In Kafka’s oeuvre, the main character encounters a sudden transformation. In Carol Christian Poells’ designs, the wearer experiences some sort of metamorphosis as well. CCP aims to create useful objects through surgical precision. His thoughtful approach to tailoring, with all available means and techniques, constructs the garment around the body, without disregard to the anatomical source. The human shape is therefore included in the process of creation. Old tailoring techniques, which are rarely used nowadays, play a huge role in the making of its designs. The designer breathes life in menswear classics whilst revealing the process of the garments' construction. Scar–stitches and overlock seams are openly visible. Jackets are often without lining, disclosing the taped seams in the inside. Besides the use of raw fabrics with a dry haptic, Carol Christian Poell also uses lighter fabrics, such as kangaroo leather.
The garments' construction is a form itself, where the wearer is urged to undergo a certain transformation to eventually breathe life in the designs. They need to be re-inhabited and will eventually adapt even more on the wearers anatomy. Not only the main character in Kafka`s novella “The Metamorphosis” experiences a feeling of liberation when accepting the new circumstances, but the wearer of the CCP designs feels the same, once he overcomes the limitations of an initially restrictive design. The denouement of these situations is alike: both individuals are coalescing with their new shells.

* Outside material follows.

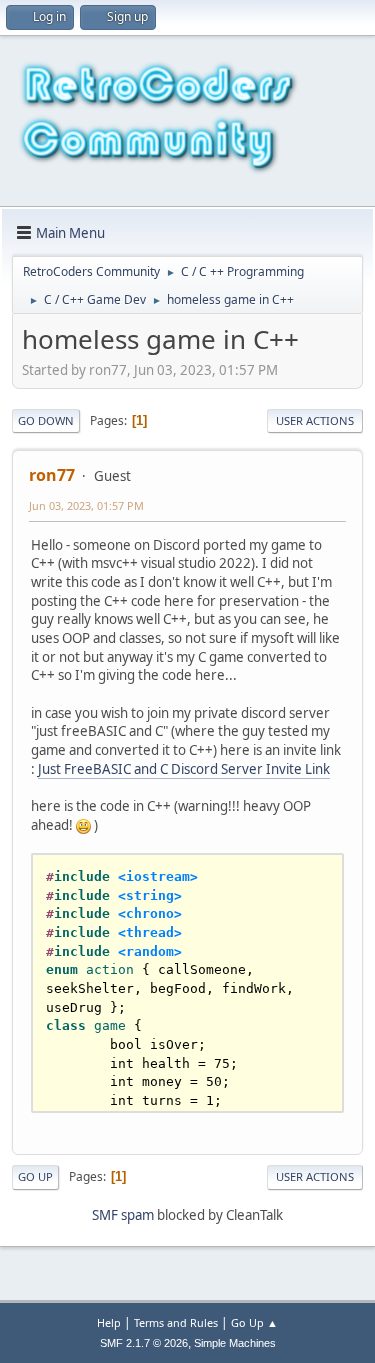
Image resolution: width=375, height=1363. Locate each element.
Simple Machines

Carol Christian Poell is a craftsman, who uses his tactile senses to personally inspect and approve every garment himself. There is no doubt that his designs are an anatomical inversion of sheer complexity. An exoskeleton constructed through orthopedic tailoring.
Back at Samsa G. Tuchwaren, one`s fingertips wander over the abstract, conceptual compositions. Carefully inspecting the raw, hand stitched seams, which resemble freshly stitched wounds. They are approaching from opposite directions, with no encounter. Dead end.
Craftsmanship. Samsa G. Tuchwaren breathes this fundamental thought. Not only with the carefully selected designs, but also within the concepts of their exhibitions. The recently showcased exhibit “Process! Episode One: Ambrotypes” featured a collaboration between Photographer Stefan Milev, Stefan Sappert and set-designer Nini Gollong, where 7 selected CCP objects were captured with a custom built large format camera on blackened glass. The photochemical process used made it impossible to replicate the same motive, which mirrors the uniqueness of Carol Christian Poells designs.
The observer keeps pondering over the intransigence, the uncompromising world created by combining Samsa G. Tuchwaren and Carol Christian Poell. Not only a meeting of minds, it is also a physical resonance among likeminded spirits. In a world, where retailers are struggling due to the uprise of online shops and the omnipresent availability of luxury goods, store concepts like Samsa G. Tuchwaren will prove their existence. It is about the experience one encounters. It leaves a mark on the cerebrum and has eventually our gaze returned.